## Problem
Repeat precisely, and only, the lines between the line containing "Plan des equipements culturels (595, 607)" and the end of the listing below, both ends included.

## Input data
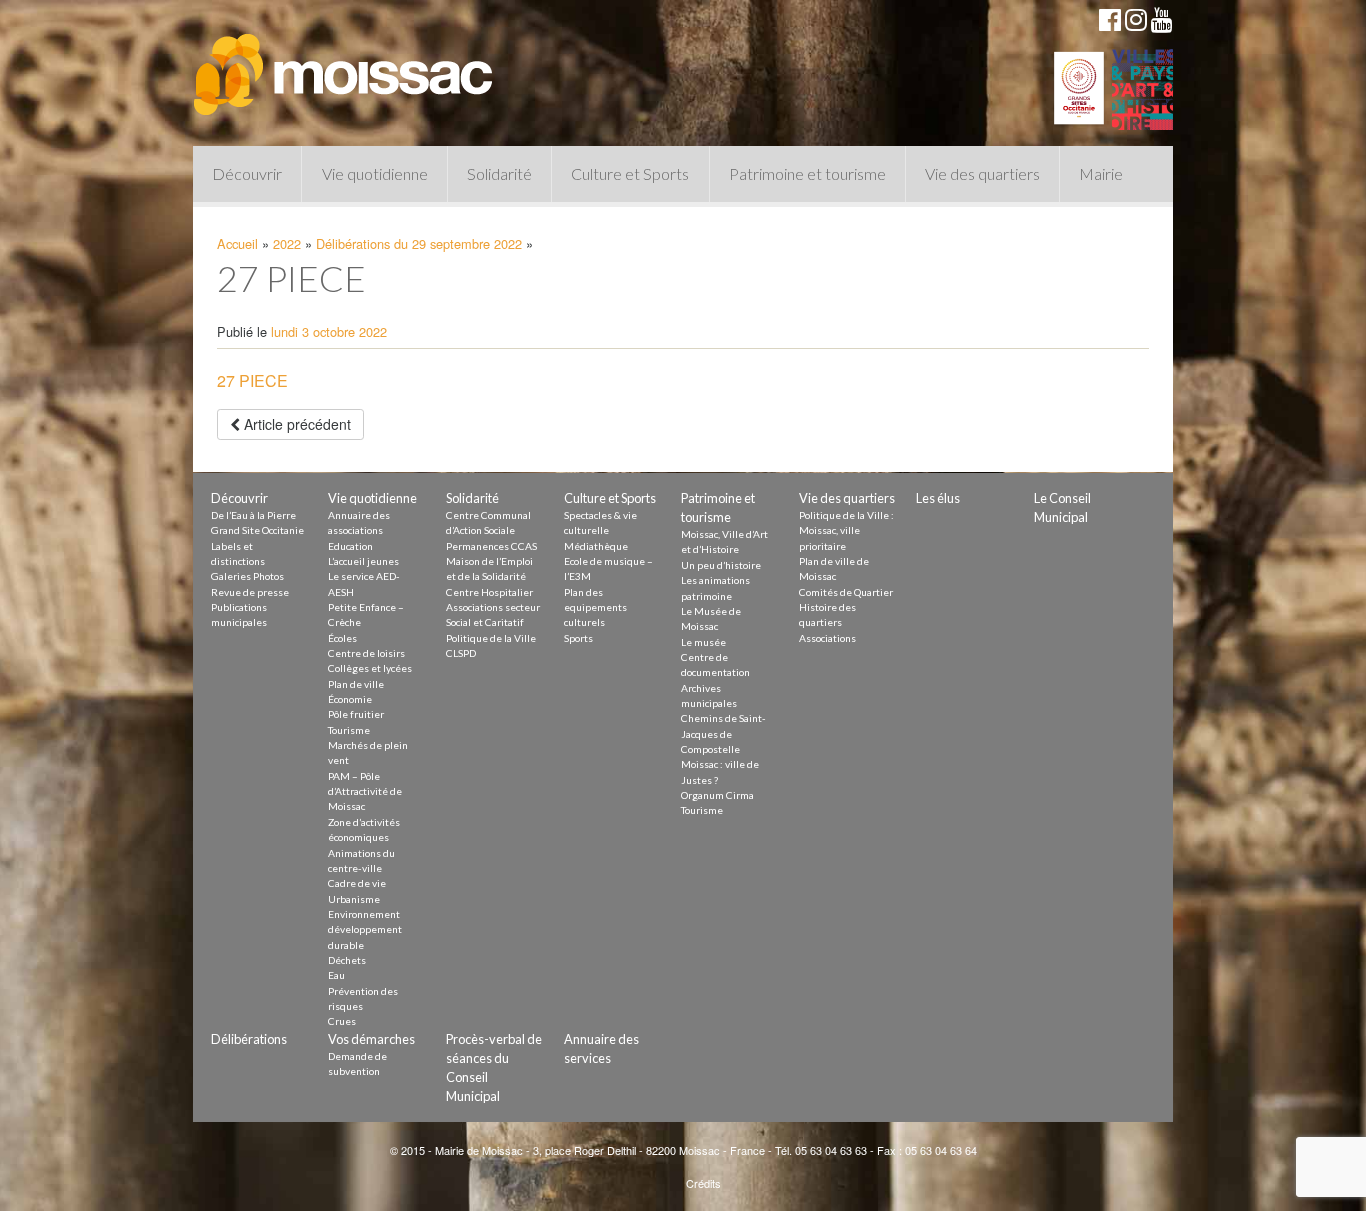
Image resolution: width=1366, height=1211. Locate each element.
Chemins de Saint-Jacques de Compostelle (723, 733)
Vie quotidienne (375, 173)
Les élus (938, 498)
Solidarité (499, 173)
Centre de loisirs (366, 653)
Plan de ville (356, 684)
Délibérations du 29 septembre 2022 (419, 243)
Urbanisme (354, 899)
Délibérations (249, 1039)
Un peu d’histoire (721, 565)
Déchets (347, 960)
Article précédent (295, 424)
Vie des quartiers (982, 173)
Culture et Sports (630, 173)
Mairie (1101, 173)
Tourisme (349, 730)
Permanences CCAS (491, 546)
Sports (578, 638)
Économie (350, 699)
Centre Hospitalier (489, 592)
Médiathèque (596, 546)
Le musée (703, 642)
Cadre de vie (357, 883)
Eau (336, 975)
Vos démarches (371, 1039)
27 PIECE (252, 380)
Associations (827, 638)
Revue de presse (250, 592)
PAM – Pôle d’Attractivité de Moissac (365, 791)
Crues (342, 1021)
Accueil (237, 243)
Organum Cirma (717, 795)
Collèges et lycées (370, 668)
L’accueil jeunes (363, 561)
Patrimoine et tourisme (807, 173)
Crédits (703, 1183)
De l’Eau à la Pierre (253, 515)
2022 (287, 243)
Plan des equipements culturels (595, 607)
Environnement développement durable (365, 929)
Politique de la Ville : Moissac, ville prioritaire (846, 530)
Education (350, 546)
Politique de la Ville (491, 638)
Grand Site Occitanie (257, 530)
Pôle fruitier (356, 714)
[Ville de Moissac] (345, 65)
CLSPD (461, 653)
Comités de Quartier (846, 592)
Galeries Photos (247, 576)
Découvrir (247, 173)
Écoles (342, 638)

## Response to this exercise
Plan des equipements culturels (595, 607)
Environnement développement durable (365, 929)
Politique de la Ville : Moissac, ville prioritaire (846, 530)
Education (350, 546)
Politique de la Ville (491, 638)
Grand Site Occitanie (257, 530)
Pôle fruitier (356, 714)
[Ville de Moissac] (345, 65)
CLSPD (461, 653)
Comités de Quartier (846, 592)
Galeries Photos (247, 576)
Découvrir (247, 173)
Écoles (342, 638)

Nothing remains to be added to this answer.